> _Exercise data_
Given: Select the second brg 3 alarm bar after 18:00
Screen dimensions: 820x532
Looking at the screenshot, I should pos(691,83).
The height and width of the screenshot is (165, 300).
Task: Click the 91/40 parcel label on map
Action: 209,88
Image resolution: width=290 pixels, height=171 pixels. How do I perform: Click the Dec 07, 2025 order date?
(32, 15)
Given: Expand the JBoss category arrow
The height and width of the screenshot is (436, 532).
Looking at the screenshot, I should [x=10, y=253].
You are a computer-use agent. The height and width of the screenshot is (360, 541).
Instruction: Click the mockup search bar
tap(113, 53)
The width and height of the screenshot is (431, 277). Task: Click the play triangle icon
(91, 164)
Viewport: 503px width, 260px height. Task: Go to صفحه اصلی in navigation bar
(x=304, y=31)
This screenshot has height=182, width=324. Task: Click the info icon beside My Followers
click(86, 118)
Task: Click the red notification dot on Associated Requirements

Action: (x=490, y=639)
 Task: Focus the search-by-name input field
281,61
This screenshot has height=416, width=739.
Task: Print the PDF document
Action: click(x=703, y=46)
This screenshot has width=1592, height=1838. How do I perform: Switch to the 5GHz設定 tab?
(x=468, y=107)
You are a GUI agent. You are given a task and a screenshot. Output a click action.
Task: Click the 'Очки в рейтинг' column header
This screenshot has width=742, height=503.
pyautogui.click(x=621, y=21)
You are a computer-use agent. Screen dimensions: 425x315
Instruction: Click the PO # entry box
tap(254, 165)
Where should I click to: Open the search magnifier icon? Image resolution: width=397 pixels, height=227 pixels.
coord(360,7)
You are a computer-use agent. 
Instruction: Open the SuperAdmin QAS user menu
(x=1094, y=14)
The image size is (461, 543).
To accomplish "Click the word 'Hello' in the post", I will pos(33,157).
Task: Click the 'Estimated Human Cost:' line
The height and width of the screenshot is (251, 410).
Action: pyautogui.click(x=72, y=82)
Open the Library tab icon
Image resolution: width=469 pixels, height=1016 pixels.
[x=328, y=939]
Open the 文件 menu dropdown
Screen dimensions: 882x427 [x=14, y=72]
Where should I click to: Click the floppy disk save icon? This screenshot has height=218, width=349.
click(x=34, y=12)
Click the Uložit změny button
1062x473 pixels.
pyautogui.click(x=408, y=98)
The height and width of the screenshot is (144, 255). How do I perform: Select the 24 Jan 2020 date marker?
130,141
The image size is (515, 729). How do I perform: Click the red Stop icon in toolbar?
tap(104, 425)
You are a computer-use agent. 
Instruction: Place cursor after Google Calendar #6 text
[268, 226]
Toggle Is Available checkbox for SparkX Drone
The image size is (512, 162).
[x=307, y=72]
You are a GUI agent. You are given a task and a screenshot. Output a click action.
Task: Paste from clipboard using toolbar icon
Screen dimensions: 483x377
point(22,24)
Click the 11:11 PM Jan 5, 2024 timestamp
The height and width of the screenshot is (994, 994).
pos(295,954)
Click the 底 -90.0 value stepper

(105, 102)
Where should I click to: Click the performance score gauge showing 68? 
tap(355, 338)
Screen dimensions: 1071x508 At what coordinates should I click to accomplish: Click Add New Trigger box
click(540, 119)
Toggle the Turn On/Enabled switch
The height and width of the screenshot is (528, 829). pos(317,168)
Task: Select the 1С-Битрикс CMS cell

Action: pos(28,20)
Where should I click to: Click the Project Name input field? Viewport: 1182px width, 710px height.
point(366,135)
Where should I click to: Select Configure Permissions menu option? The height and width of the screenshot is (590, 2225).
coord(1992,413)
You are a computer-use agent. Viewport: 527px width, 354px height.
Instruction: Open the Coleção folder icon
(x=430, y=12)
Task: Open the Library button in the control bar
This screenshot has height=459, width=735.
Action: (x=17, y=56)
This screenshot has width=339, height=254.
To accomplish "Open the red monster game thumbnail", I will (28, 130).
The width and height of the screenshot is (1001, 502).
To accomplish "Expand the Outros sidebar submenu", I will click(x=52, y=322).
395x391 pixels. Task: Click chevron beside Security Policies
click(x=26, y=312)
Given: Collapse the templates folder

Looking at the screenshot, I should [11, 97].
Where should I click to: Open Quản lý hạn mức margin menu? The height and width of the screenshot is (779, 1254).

> _Exercise requirements_
Return each line from the data where the string "Expand" can be found.

> _Output_
Given: Expand the JBoss category arrow
To accomplish "Expand the Outros sidebar submenu", I will click(x=52, y=322).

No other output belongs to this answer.